I had a late lunch with Joyce today and it was nice but she made me feel crap about myself, unintentionally but hurtful nonetheless, because I'm shy and timid and "didn't give Sydney a chance." I know that I'm shy and timid but I want to feel comfortable, not like I'm jumping in the deep end just because I'm shy and timid. I want my friends around. I want to continue having fun in this time of my life, what with being single and myself for the first time ever, and I know I'll have that in Melbourne. It's cheaper, it's cooler [weather-wise], it's closer to home, it still has the course I want to do, it is an adventure, and it'll be a surprise. I might not have given Sydney a real go but why waste time when I know how it'll go, kind of. I'll waste money and time and energy because it's so damned hot and the houses are way too expensive. I don't want to live with randoms but living alone here would cost way too much. I want to keep on loving this city, not resent it.
I am really looking forward to starting my course. And on a new campus too! I started reading some of the books they sent me in the mail last night while trying to get to sleep and I think it's going to be interesting. I bought some note books from Typo to use for first semester so I'm looking forward to getting stuck into that. I just feel stressed thinking about it. I won't have a house to go to straight away unless I can live with Nicole and Rom [Sarah's room mates] and their friend. Holly and Ruben will do the couples thing and Amy and Carly are set I think. Scary. Got to chill.

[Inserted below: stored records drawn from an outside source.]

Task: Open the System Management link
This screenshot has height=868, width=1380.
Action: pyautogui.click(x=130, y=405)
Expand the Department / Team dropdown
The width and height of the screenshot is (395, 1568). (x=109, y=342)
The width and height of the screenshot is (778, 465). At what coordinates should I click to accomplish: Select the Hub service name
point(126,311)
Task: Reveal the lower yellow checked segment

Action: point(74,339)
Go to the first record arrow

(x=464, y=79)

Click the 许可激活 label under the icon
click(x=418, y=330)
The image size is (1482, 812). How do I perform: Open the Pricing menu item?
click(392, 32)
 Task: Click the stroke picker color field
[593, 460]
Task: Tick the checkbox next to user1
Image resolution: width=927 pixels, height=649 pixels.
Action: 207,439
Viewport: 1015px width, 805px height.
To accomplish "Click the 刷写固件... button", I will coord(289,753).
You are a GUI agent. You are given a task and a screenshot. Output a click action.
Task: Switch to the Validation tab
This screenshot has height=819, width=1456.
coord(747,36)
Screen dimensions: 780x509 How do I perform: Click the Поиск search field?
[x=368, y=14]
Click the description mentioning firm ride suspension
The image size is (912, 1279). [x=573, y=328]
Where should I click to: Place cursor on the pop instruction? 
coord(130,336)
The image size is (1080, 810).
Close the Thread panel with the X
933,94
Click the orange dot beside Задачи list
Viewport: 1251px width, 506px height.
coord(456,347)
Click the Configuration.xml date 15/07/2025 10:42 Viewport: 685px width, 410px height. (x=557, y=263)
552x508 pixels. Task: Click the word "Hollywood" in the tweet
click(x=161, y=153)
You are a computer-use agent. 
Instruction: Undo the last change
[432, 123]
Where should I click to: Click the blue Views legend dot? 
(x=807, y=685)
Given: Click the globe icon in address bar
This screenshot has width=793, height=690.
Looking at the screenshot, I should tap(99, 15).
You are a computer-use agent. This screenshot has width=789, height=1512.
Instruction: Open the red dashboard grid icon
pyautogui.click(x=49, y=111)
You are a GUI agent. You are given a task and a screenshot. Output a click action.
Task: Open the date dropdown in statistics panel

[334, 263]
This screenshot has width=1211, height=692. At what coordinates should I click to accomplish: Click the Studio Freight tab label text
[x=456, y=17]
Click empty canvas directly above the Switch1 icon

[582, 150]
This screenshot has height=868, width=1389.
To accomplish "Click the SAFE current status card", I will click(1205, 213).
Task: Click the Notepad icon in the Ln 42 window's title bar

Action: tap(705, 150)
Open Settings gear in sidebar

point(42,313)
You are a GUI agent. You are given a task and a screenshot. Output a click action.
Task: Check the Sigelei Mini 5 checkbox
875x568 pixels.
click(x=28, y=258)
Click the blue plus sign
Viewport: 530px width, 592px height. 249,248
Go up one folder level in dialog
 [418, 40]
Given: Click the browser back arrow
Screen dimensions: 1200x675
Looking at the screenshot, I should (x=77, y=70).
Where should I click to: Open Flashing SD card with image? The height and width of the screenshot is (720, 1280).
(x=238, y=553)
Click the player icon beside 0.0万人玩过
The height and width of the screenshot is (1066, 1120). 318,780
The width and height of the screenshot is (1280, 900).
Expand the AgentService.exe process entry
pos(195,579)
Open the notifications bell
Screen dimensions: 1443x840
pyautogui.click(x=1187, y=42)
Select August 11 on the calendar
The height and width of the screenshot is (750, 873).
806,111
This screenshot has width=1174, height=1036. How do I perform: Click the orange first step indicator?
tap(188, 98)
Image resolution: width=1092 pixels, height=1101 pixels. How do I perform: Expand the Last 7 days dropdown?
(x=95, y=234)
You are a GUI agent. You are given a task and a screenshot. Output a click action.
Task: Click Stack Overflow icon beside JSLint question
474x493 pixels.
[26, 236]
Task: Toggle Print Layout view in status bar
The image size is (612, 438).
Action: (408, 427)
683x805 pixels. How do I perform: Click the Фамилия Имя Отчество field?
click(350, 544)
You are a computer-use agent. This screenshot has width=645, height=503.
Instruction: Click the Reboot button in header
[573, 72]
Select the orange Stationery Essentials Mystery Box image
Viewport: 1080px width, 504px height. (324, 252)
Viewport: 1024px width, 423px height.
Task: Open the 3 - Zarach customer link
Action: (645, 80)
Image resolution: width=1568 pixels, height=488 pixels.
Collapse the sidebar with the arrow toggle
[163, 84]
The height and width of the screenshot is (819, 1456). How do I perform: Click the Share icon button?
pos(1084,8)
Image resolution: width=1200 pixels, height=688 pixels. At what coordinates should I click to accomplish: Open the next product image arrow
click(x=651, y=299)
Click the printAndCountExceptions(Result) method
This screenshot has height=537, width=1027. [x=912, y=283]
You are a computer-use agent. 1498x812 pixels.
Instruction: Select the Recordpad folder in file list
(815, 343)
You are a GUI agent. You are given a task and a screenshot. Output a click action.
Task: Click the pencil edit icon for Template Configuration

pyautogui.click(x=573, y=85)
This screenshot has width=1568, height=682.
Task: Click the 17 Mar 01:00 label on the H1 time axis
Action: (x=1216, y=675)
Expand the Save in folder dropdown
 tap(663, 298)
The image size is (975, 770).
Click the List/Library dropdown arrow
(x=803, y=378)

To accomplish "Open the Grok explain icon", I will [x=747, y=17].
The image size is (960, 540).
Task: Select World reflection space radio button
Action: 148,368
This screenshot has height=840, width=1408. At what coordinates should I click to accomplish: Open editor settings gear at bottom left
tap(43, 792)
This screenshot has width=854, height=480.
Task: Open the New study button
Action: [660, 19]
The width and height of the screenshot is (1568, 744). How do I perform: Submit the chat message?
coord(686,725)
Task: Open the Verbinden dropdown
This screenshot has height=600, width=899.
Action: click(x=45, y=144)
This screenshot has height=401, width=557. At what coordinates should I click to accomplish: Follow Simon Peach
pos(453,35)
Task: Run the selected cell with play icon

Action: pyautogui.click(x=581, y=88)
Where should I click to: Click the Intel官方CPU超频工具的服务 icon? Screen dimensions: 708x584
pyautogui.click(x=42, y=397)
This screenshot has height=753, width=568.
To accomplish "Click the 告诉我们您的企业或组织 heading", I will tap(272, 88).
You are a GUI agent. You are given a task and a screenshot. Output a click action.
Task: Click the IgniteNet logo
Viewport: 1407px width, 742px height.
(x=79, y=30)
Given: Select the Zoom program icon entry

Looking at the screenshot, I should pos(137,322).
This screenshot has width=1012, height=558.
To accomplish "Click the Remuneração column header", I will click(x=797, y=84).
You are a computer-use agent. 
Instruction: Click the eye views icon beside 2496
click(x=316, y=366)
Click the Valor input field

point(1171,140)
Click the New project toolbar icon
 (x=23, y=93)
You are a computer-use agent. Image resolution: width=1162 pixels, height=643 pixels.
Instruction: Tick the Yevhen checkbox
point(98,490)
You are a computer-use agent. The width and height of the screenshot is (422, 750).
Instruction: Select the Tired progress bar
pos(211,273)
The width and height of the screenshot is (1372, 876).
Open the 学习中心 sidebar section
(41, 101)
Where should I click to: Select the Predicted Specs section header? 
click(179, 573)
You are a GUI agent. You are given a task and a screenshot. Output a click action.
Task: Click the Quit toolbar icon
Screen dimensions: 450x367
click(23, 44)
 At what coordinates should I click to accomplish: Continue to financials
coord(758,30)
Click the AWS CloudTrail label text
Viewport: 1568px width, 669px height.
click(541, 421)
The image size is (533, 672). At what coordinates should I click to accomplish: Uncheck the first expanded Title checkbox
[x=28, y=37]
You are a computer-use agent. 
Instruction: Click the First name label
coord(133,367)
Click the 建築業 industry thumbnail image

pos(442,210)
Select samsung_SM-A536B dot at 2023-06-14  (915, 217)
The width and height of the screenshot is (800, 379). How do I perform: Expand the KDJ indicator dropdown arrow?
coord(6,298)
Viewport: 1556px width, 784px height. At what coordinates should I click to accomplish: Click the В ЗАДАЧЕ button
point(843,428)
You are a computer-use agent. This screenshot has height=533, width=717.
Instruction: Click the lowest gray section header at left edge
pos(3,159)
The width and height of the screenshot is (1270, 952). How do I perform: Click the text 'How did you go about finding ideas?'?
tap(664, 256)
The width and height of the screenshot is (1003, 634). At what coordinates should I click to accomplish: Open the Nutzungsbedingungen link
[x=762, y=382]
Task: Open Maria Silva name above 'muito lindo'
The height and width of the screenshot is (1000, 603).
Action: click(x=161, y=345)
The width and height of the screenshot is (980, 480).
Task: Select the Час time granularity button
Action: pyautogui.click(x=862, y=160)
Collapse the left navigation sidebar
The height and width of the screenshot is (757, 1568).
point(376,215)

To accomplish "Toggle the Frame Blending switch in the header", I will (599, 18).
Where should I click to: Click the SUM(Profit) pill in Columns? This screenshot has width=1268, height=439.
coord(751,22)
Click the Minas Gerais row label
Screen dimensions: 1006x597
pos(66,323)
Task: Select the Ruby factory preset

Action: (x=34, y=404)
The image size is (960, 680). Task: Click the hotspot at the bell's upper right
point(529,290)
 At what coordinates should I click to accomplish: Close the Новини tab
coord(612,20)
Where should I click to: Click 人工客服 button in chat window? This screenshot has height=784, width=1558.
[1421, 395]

I'm going to see Tangled tonight. I saw The King's Speech last night and quite enjoyed it. I am a bit worried about the money I'm spending but I have a fair bit stored away and I will most likely be getting Centrelink. I feel like my life is a waste but I just have to do the things I want to do and not get too stressed about it all. That's what this year will teach me I think. The Year of the Rabbit.